▶ **PROBLEM DESCRIPTION**: Reproduce the full text on refining a terrain elevation model word for word.

▶ **SOURCE DOCUMENT**:
That was only the first iteration of the process. I actually went back and refined it several times. While shifting all the elevation dots around, and duplicating them, was helpful, it wasn’t detailed enough. I wanted more elevation points, so I could have a finer scale of terrain. To do that, I first did a Delauney triangulation on my randomized points. This just draws triangles between all the points. Then I found the point at the center of each of those triangles.
And then I assigned an elevation value to each of those new points, simply by taking average of the three elevation values nearby. Finally, I added a bit of random noise: I nudged the elevation value of each point randomly up or down by a small amount, so that they would represent new bumps in the terrain, not a smooth continuation of the existing values. Here’s how that looks.
I repeated this process of triangulation and bumping a couple more times (reducing the amount of bumping each time), until I had a very large number of points.
And here’s what that looks like when interpolated into an elevation surface:
This is a big improvement over what we began with. It’s organic and detailed, and while it’s not perfect, it’s a large step in the right direction.
I made a few other adjustments to the field of elevation points before conducting the final interpolation. These were to help match my results with the canonical map of Chiron. Sometimes, due to the nature of the interpolation, or the random noise I introduced, things didn’t quite turn out as they should.
Above, you can see the canonical map, overlaid with a land/water mask from my interpolation. There’s an island in the top-center on the canonical map, but in my interpolated elevation model, it’s actually (barely) joined to the mainland. That occurs simply because I had some elevation points in the area that were above sea level, and some below, and the ones above sea level won out in the interpolation.

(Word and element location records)
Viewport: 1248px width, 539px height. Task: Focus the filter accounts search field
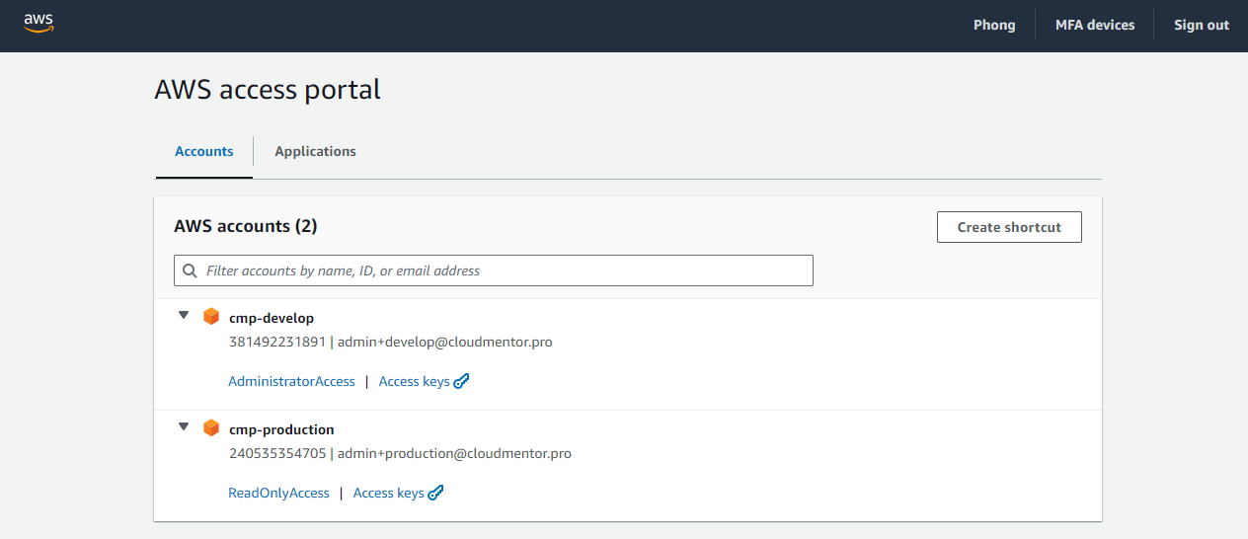[x=504, y=270]
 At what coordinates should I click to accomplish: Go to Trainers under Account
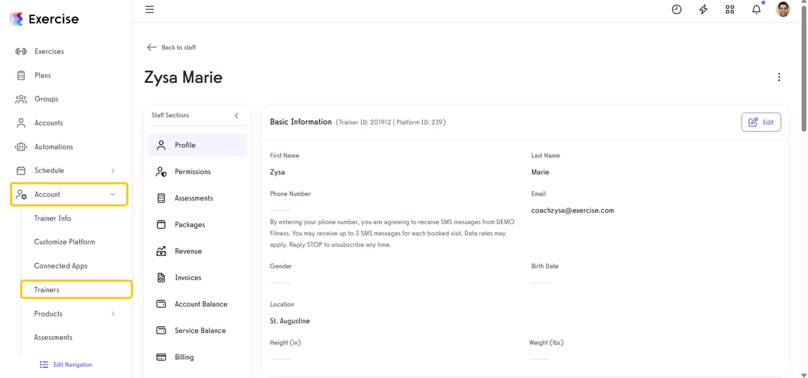tap(47, 290)
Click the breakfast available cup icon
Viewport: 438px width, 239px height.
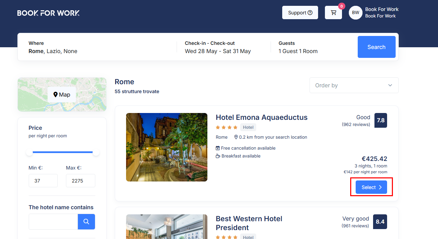click(x=218, y=156)
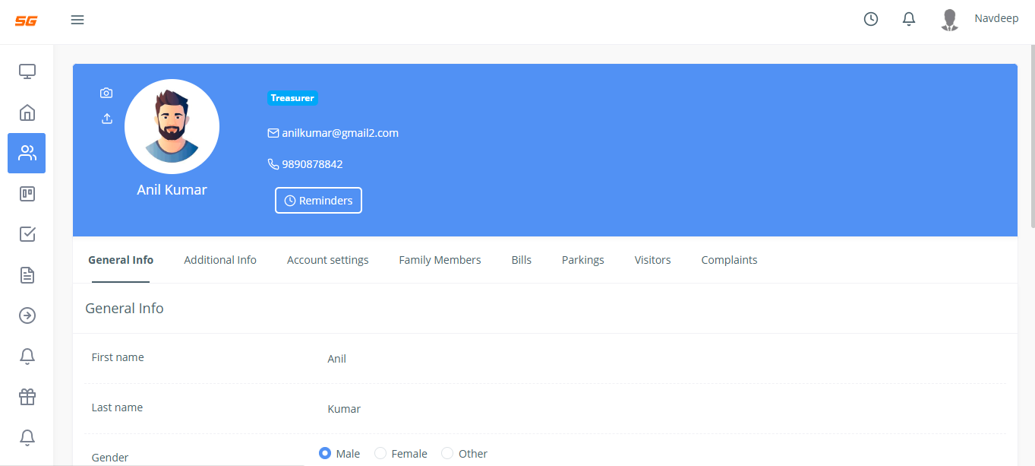Select the Female gender radio button
The image size is (1035, 466).
coord(380,453)
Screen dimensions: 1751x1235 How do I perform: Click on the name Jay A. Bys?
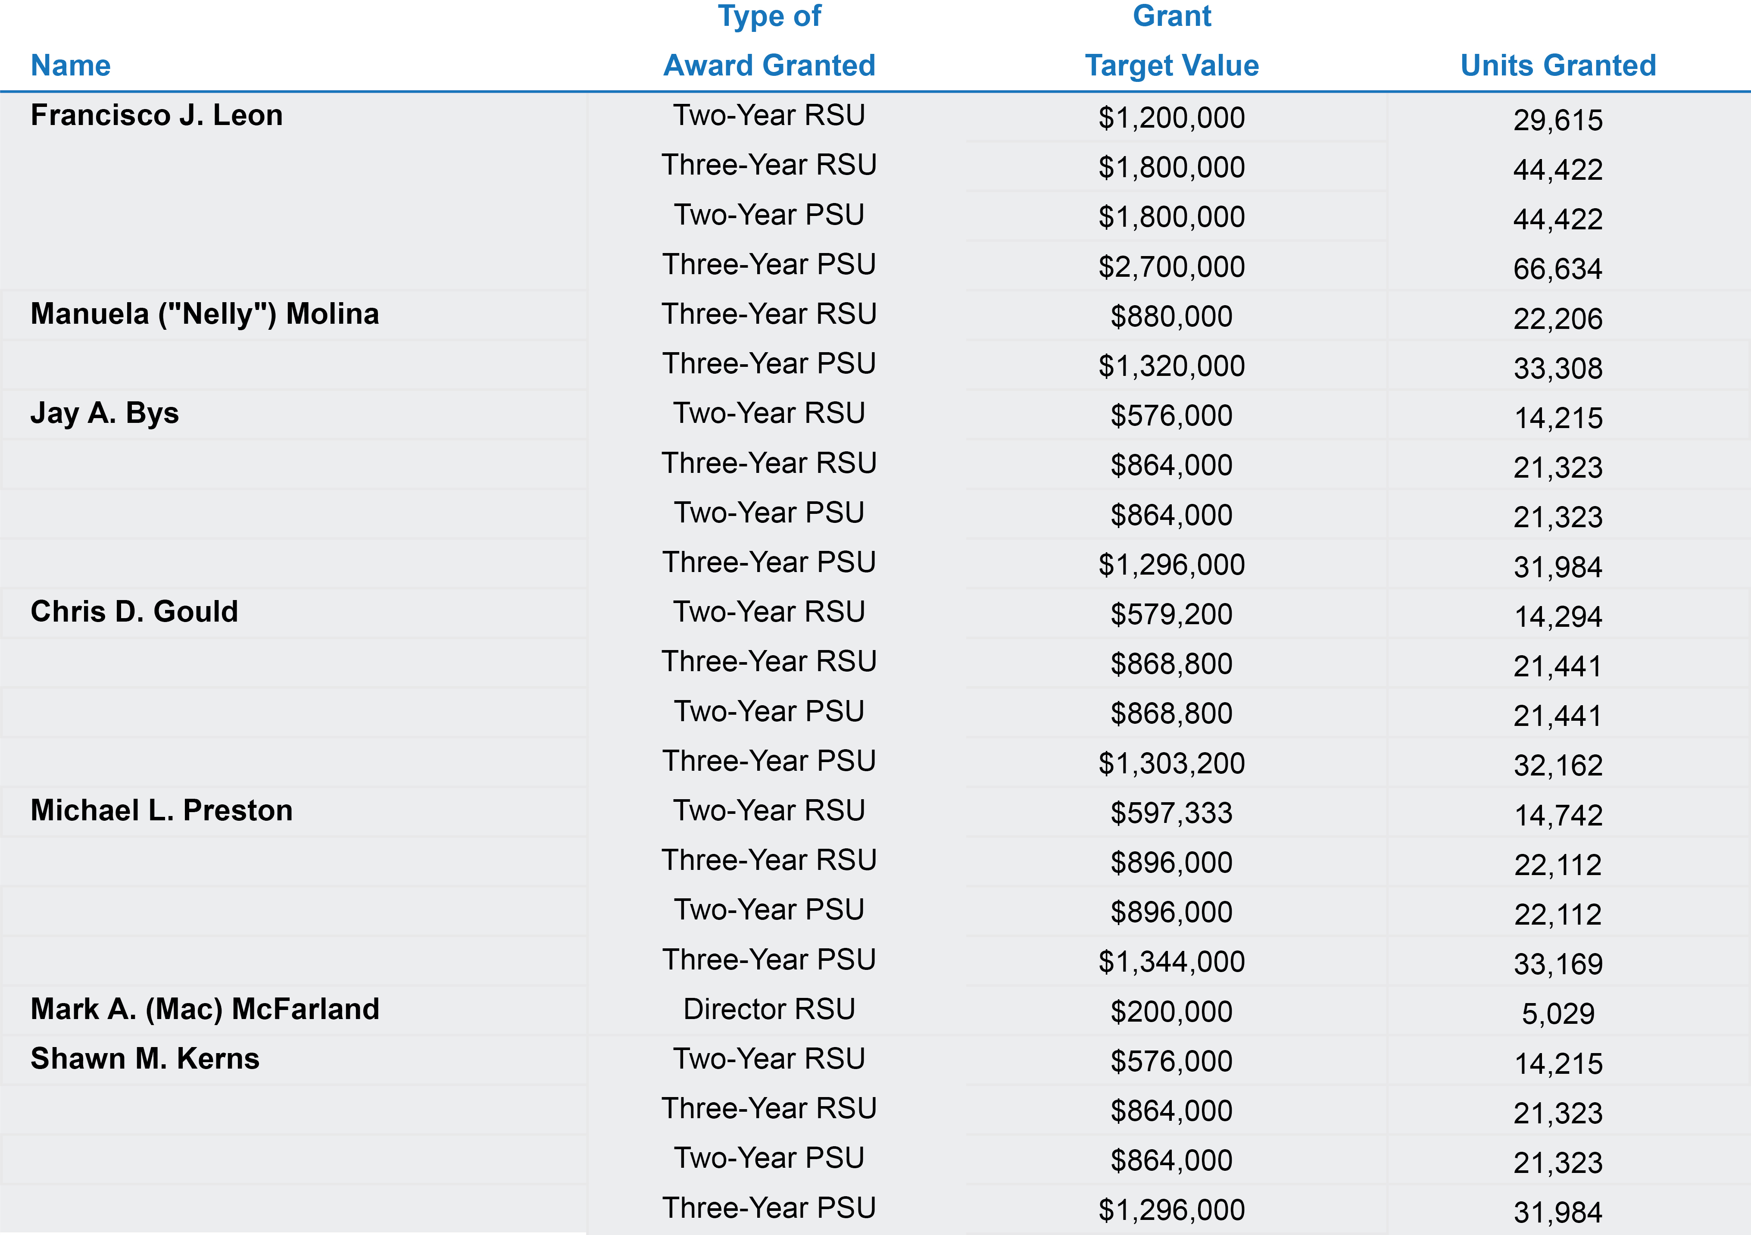(x=104, y=413)
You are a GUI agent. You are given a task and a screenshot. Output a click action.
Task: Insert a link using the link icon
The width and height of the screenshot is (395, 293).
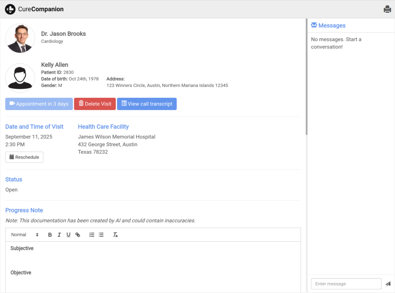click(x=78, y=235)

▶ **TASK OUTPUT**:
That was only the first iteration of the process. I actually went back and refined it several times. While shifting all the elevation dots around, and duplicating them, was helpful, it wasn’t detailed enough. I wanted more elevation points, so I could have a finer scale of terrain. To do that, I first did a Delauney triangulation on my randomized points. This just draws triangles between all the points. Then I found the point at the center of each of those triangles.
And then I assigned an elevation value to each of those new points, simply by taking average of the three elevation values nearby. Finally, I added a bit of random noise: I nudged the elevation value of each point randomly up or down by a small amount, so that they would represent new bumps in the terrain, not a smooth continuation of the existing values. Here’s how that looks.
I repeated this process of triangulation and bumping a couple more times (reducing the amount of bumping each time), until I had a very large number of points.
And here’s what that looks like when interpolated into an elevation surface:
This is a big improvement over what we began with. It’s organic and detailed, and while it’s not perfect, it’s a large step in the right direction.
I made a few other adjustments to the field of elevation points before conducting the final interpolation. These were to help match my results with the canonical map of Chiron. Sometimes, due to the nature of the interpolation, or the random noise I introduced, things didn’t quite turn out as they should.
Above, you can see the canonical map, overlaid with a land/water mask from my interpolation. There’s an island in the top-center on the canonical map, but in my interpolated elevation model, it’s actually (barely) joined to the mainland. That occurs simply because I had some elevation points in the area that were above sea level, and some below, and the ones above sea level won out in the interpolation.